Ellen G. Fine of Fine Design
Ellen G. Fine, who after a successful career at Bloomingdale’s developed nine home furnishings and women’s clothing stores called Fine Design, one of which was on Newtown Lane in East Hampton, died unexpectedly of an aortic dissection on June 7 at her Manhattan office. A resident of Manhattan and East Hampton, she was 70 years old.
Ms. Fine began at Bloomingdale’s in New York City as a furniture buyer in 1973 and rose to become a regional manager. She started Fine Design on a pushcart at Manhattan’s South Street Seaport in 1986, selling hand-knit and cotton sweaters. With help from contacts at Bloomingdale’s, she expanded her business and soon opened her first shop in the Chelsea neighborhood. Her Newtown Lane shop was her third and her favorite, Elizabeth Fine of New York City, a daughter, said.

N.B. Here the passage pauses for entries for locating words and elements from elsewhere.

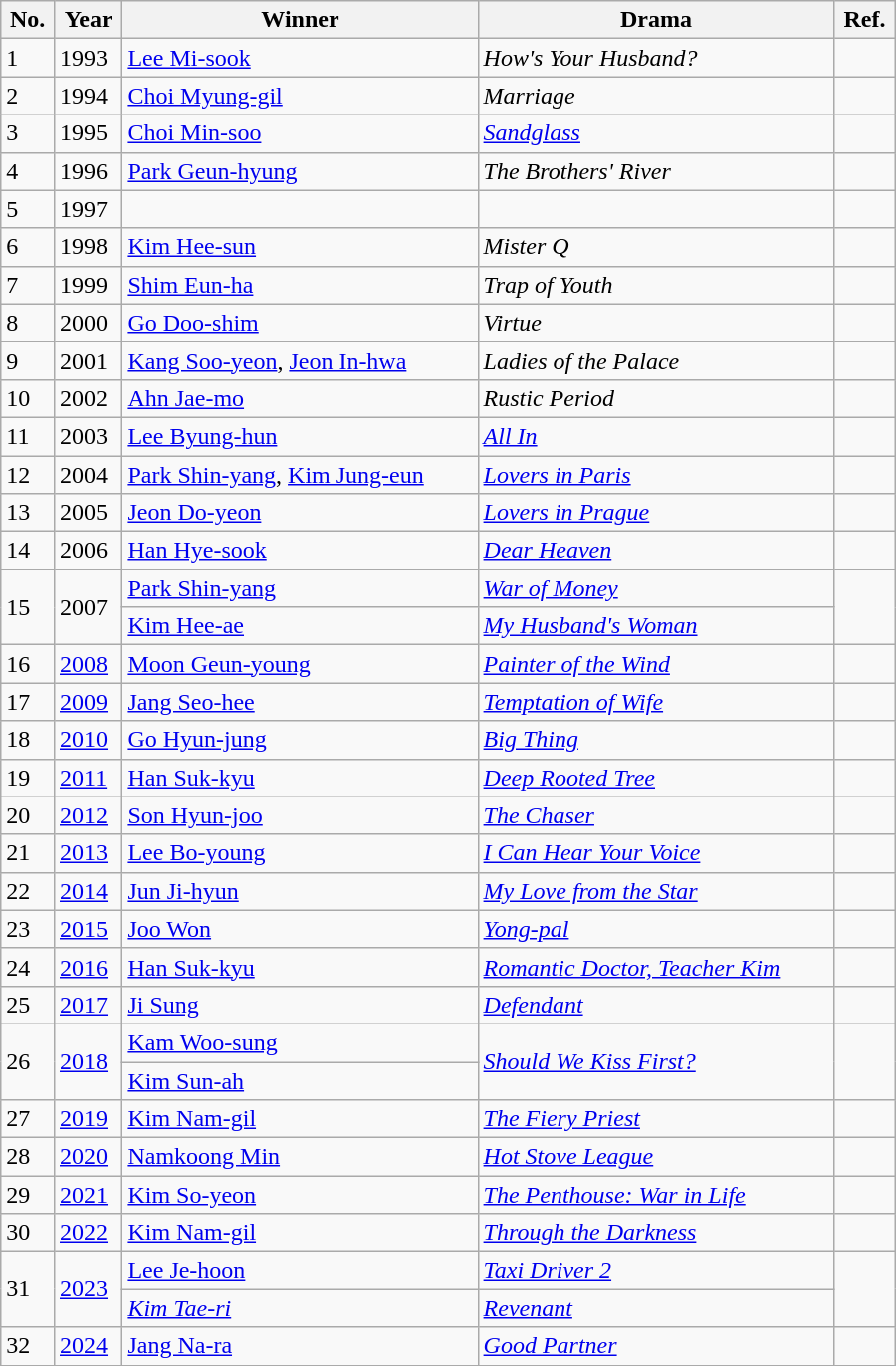
Ladies of the Palace (656, 360)
Joo Won (301, 929)
The Brothers' River (656, 171)
25 (28, 1005)
Rustic Period (656, 398)
7 (28, 285)
My Husband's Woman (656, 626)
Mister Q (656, 247)
Big Thing (656, 740)
17 (28, 702)
Lee Mi-sook (301, 58)
Jang Seo-hee (301, 702)
Lee Byung-hun (301, 436)
Hot Stove League (656, 1157)
Han Hye-sook (301, 551)
Ji Sung (301, 1005)
2015 (88, 929)
Kang Soo-yeon, Jeon In-hwa (301, 360)
My Love from the Star (656, 891)
Lee Je-hoon (301, 1270)
Deep Rooted Tree (656, 778)
Park Shin-yang, Kim Jung-eun (301, 475)
Kim Hee-sun (301, 247)
Marriage (656, 96)
Painter of the Wind (656, 664)
2001 (88, 360)
Good Partner (656, 1346)
1994 (88, 96)
Ahn Jae-mo (301, 398)
Taxi Driver 2 (656, 1270)
13 (28, 513)
2009 (88, 702)
24 (28, 967)
21 (28, 853)
Kim Sun-ah (301, 1080)
How's Your Husband? (656, 58)
I Can Hear Your Voice (656, 853)
2002 (88, 398)
1993 (88, 58)
Choi Min-soo (301, 133)
2014 (88, 891)
War of Money (656, 588)
2008 (88, 664)
5 (28, 209)
2017 (88, 1005)
2000 (88, 323)
Defendant (656, 1005)
Through the Darkness (656, 1232)
2019 (88, 1119)
Winner (301, 20)
Romantic Doctor, Teacher Kim (656, 967)
Jang Na-ra (301, 1346)
15 (28, 607)
6 (28, 247)
2011 (88, 778)
2007 (88, 607)
16 (28, 664)
2020 (88, 1157)
29 (28, 1195)
Revenant (656, 1308)
2016 (88, 967)
Sandglass (656, 133)
18 (28, 740)
19 (28, 778)
32 (28, 1346)
The Penthouse: War in Life (656, 1195)
20 (28, 815)
2003 (88, 436)
Temptation of Wife (656, 702)
Kam Woo-sung (301, 1042)
Park Shin-yang (301, 588)
2012 (88, 815)
Jun Ji-hyun (301, 891)
Go Doo-shim (301, 323)
Year (88, 20)
1995 (88, 133)
2 (28, 96)
4 (28, 171)
2013 (88, 853)
Kim Tae-ri (301, 1308)
Virtue (656, 323)
Should We Kiss First? (656, 1061)
2018 (88, 1061)
14 (28, 551)
1 (28, 58)
Drama (656, 20)
1997 (88, 209)
26 (28, 1061)
Trap of Youth (656, 285)
All In (656, 436)
31 (28, 1289)
1998 (88, 247)
27 (28, 1119)
No. (28, 20)
Son Hyun-joo (301, 815)
Lovers in Prague (656, 513)
Yong-pal (656, 929)
Kim So-yeon (301, 1195)
22 (28, 891)
Lee Bo-young (301, 853)
23 (28, 929)
11 (28, 436)
9 (28, 360)
Moon Geun-young (301, 664)
12 (28, 475)
2024 (88, 1346)
The Chaser (656, 815)
28 (28, 1157)
2023 (88, 1289)
30 (28, 1232)
1999 (88, 285)
8 (28, 323)
2010 (88, 740)
Park Geun-hyung (301, 171)
Ref. (864, 20)
Jeon Do-yeon (301, 513)
2005 (88, 513)
Namkoong Min (301, 1157)
2022 (88, 1232)
The Fiery Priest (656, 1119)
2021 (88, 1195)
Shim Eun-ha (301, 285)
Dear Heaven (656, 551)
2006 (88, 551)
10 (28, 398)
Lovers in Paris (656, 475)
Kim Hee-ae (301, 626)
1996 (88, 171)
Go Hyun-jung (301, 740)
Choi Myung-gil (301, 96)
2004 (88, 475)
3 (28, 133)
Extract the (X, Y) coordinate from the center of the cell holding the provided text.  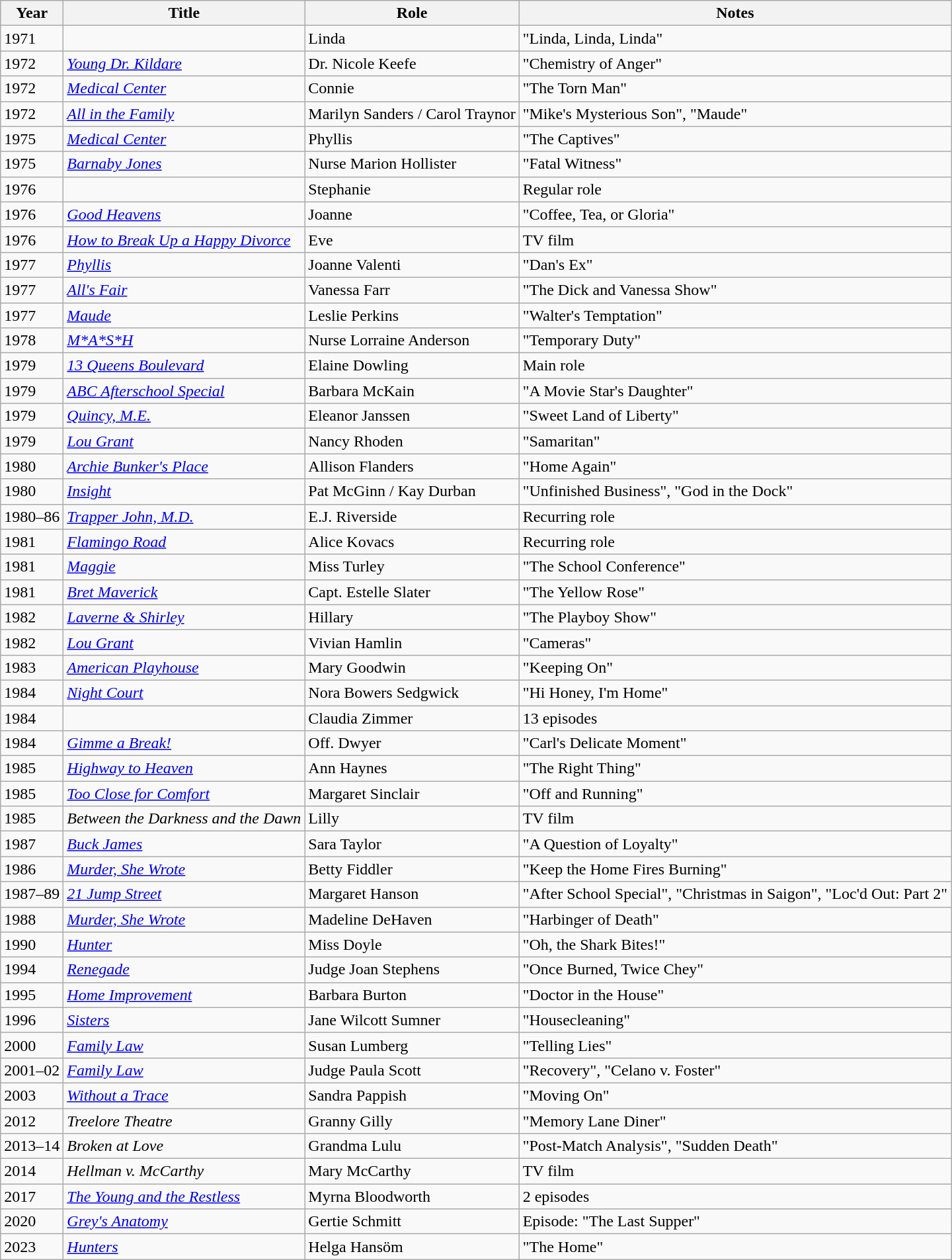
Mary McCarthy (412, 1171)
"Harbinger of Death" (735, 919)
"Housecleaning" (735, 1019)
"Home Again" (735, 466)
Eleanor Janssen (412, 416)
"Once Burned, Twice Chey" (735, 969)
1990 (32, 944)
21 Jump Street (184, 894)
Between the Darkness and the Dawn (184, 818)
Madeline DeHaven (412, 919)
ABC Afterschool Special (184, 391)
"Dan's Ex" (735, 264)
Mary Goodwin (412, 667)
All's Fair (184, 290)
2013–14 (32, 1146)
Myrna Bloodworth (412, 1196)
Night Court (184, 692)
Stephanie (412, 189)
Too Close for Comfort (184, 793)
Hunter (184, 944)
Susan Lumberg (412, 1045)
Lilly (412, 818)
Title (184, 13)
Maggie (184, 567)
Dr. Nicole Keefe (412, 63)
"Carl's Delicate Moment" (735, 743)
"Samaritan" (735, 441)
"Recovery", "Celano v. Foster" (735, 1070)
Marilyn Sanders / Carol Traynor (412, 114)
"Oh, the Shark Bites!" (735, 944)
Capt. Estelle Slater (412, 592)
Home Improvement (184, 994)
13 Queens Boulevard (184, 366)
1996 (32, 1019)
The Young and the Restless (184, 1196)
Notes (735, 13)
"The Captives" (735, 139)
Joanne (412, 214)
Main role (735, 366)
All in the Family (184, 114)
"Unfinished Business", "God in the Dock" (735, 491)
1995 (32, 994)
Miss Turley (412, 567)
"Mike's Mysterious Son", "Maude" (735, 114)
"A Movie Star's Daughter" (735, 391)
"The Playboy Show" (735, 617)
Buck James (184, 844)
"Post-Match Analysis", "Sudden Death" (735, 1146)
Year (32, 13)
"Keep the Home Fires Burning" (735, 869)
American Playhouse (184, 667)
1986 (32, 869)
"Hi Honey, I'm Home" (735, 692)
Vivian Hamlin (412, 642)
"Temporary Duty" (735, 340)
Barnaby Jones (184, 164)
Judge Joan Stephens (412, 969)
2014 (32, 1171)
Jane Wilcott Sumner (412, 1019)
1978 (32, 340)
Ann Haynes (412, 768)
1980–86 (32, 516)
Miss Doyle (412, 944)
Nurse Lorraine Anderson (412, 340)
Barbara McKain (412, 391)
Betty Fiddler (412, 869)
Trapper John, M.D. (184, 516)
Eve (412, 239)
2023 (32, 1246)
"The Home" (735, 1246)
2012 (32, 1121)
"The Right Thing" (735, 768)
Highway to Heaven (184, 768)
Sandra Pappish (412, 1095)
Connie (412, 89)
Bret Maverick (184, 592)
Gimme a Break! (184, 743)
Elaine Dowling (412, 366)
Insight (184, 491)
"After School Special", "Christmas in Saigon", "Loc'd Out: Part 2" (735, 894)
Granny Gilly (412, 1121)
How to Break Up a Happy Divorce (184, 239)
"Off and Running" (735, 793)
Margaret Hanson (412, 894)
"Memory Lane Diner" (735, 1121)
2 episodes (735, 1196)
Alice Kovacs (412, 541)
Regular role (735, 189)
"The Yellow Rose" (735, 592)
1987 (32, 844)
Joanne Valenti (412, 264)
"Telling Lies" (735, 1045)
Allison Flanders (412, 466)
Claudia Zimmer (412, 717)
Pat McGinn / Kay Durban (412, 491)
Leslie Perkins (412, 315)
2003 (32, 1095)
13 episodes (735, 717)
"The School Conference" (735, 567)
"Chemistry of Anger" (735, 63)
Helga Hansöm (412, 1246)
Renegade (184, 969)
Hellman v. McCarthy (184, 1171)
E.J. Riverside (412, 516)
Laverne & Shirley (184, 617)
Gertie Schmitt (412, 1221)
"The Dick and Vanessa Show" (735, 290)
Nora Bowers Sedgwick (412, 692)
1994 (32, 969)
Without a Trace (184, 1095)
1988 (32, 919)
Hunters (184, 1246)
Quincy, M.E. (184, 416)
Flamingo Road (184, 541)
2000 (32, 1045)
Sara Taylor (412, 844)
2017 (32, 1196)
"Sweet Land of Liberty" (735, 416)
"Coffee, Tea, or Gloria" (735, 214)
Good Heavens (184, 214)
Broken at Love (184, 1146)
Nancy Rhoden (412, 441)
Grey's Anatomy (184, 1221)
"The Torn Man" (735, 89)
Barbara Burton (412, 994)
M*A*S*H (184, 340)
"Walter's Temptation" (735, 315)
Archie Bunker's Place (184, 466)
"Doctor in the House" (735, 994)
Grandma Lulu (412, 1146)
"Keeping On" (735, 667)
Episode: "The Last Supper" (735, 1221)
Treelore Theatre (184, 1121)
1971 (32, 38)
Maude (184, 315)
2001–02 (32, 1070)
Judge Paula Scott (412, 1070)
2020 (32, 1221)
"Linda, Linda, Linda" (735, 38)
Off. Dwyer (412, 743)
Margaret Sinclair (412, 793)
1983 (32, 667)
Young Dr. Kildare (184, 63)
Role (412, 13)
Sisters (184, 1019)
Linda (412, 38)
Nurse Marion Hollister (412, 164)
"A Question of Loyalty" (735, 844)
Vanessa Farr (412, 290)
1987–89 (32, 894)
"Cameras" (735, 642)
"Moving On" (735, 1095)
"Fatal Witness" (735, 164)
Hillary (412, 617)
Pinpoint the cell where the given text exists, returning its (x, y) midpoint coordinate. 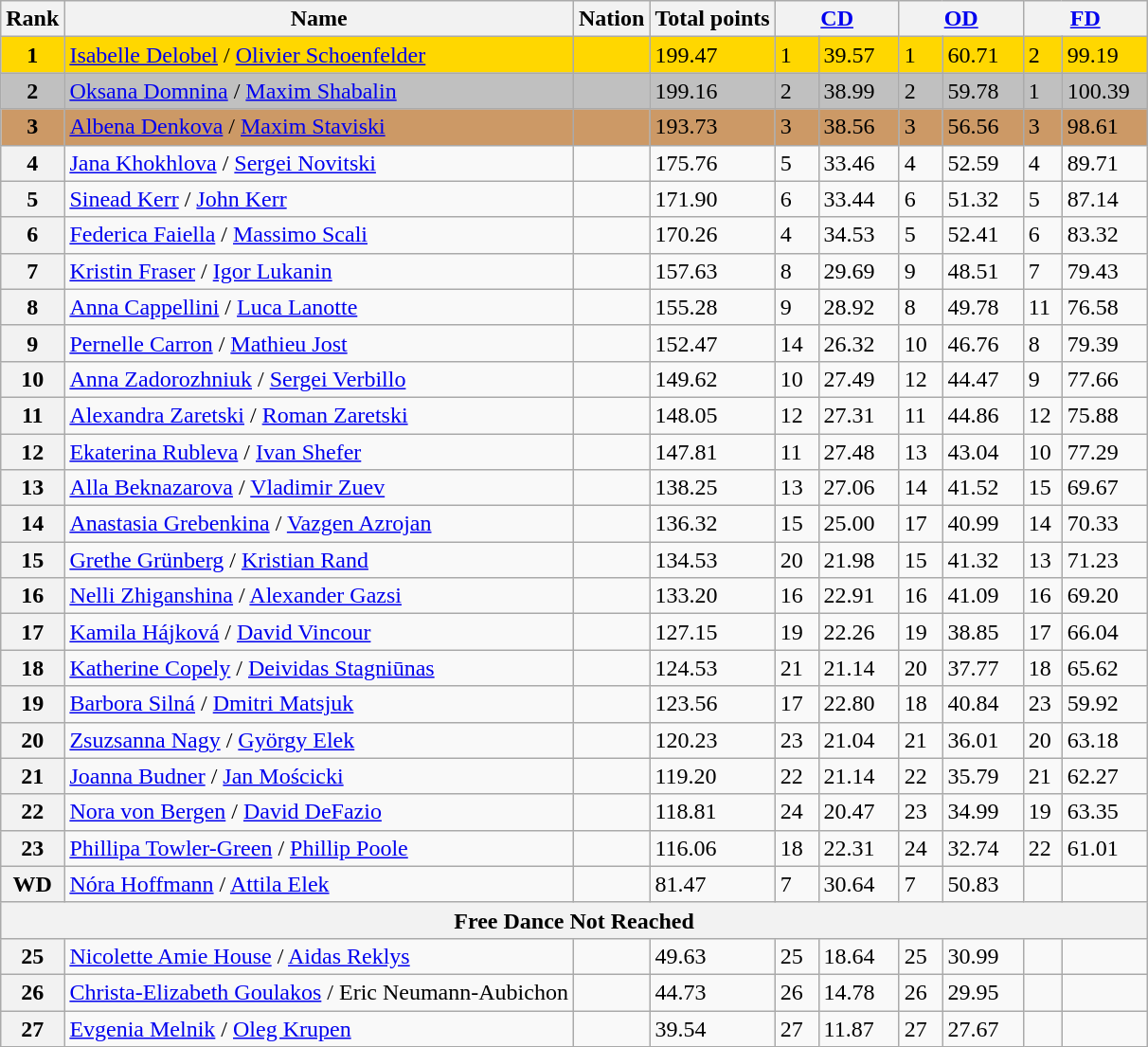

“She used to have this big summer sale in August, and people would line up around the block,” Elizabeth Fine recalled. “She was Ralph Lauren before there was Ralph Lauren. She loved keeping her store open year round and decorating it for Christmas. It was important for her to be seen as a local business.”
Fine Design had stores in Boston, Pittsburgh, Baltimore, and Washington, D.C., before they closed in 1993 as the economy slowed. Ms. Fine later became a financial adviser with Janney Montgomery Scott, where she was a vice president of investments at the time of her death. Elizabeth Fine said her mother “was breaking glass ceilings before it was popular.”
She was born on July 12, 1945, in Pittsburgh to John C.S. Ginder and the former Jean Buttermore. She grew up in Youngstown, Ohio, and attended Cardinal Mooney High School there, graduating in 1963. She moved to Boston in 1965 after visiting friends in Provincetown and taking a liking to Massachusetts. She later moved to New York City and, in 1982, received a bachelor’s degree from Marymount Manhattan College.
A brief first marriage ended in divorce. She and Sidney L. Weinberg, who had met through her position at Bloomingdale’s, were married in 1979. Friends soon introduced them to the East End, where they became frequent visitors, and they bought a house in Northwest Woods about 30 years ago. Mr. Weinberg died in 2004.
Ms. Fine loved gardening, going to restaurants, art exhibitions, and to the beach, even in winter. She enjoyed entertaining and staged an annual clambake. She also enjoyed painting, spending time each summer at the Art Barge in Napeague. Her work included landscapes, houses, and flowers, among other subjects.
In addition to her daughter Elizabeth, Andrew Fine, a son, and Jean Weinberg, her youngest daughter, both of whom live in New York City, survive, as do six grandchildren. She also is survived by four siblings, Mary Ginder of Colorado, Richard Ginder of Florida, Don Ginder of North Carolina, and John Ginder of North Carolina.
A member of St. Jean the Baptiste Catholic Church in New York City, she was buried on June 11 at Most Holy Trinity Cemetery in East Hampton. Her family said she would be remembered as a “beloved matriarch, tenacious businesswoman, cherished friend, mother, sister, and aunt.”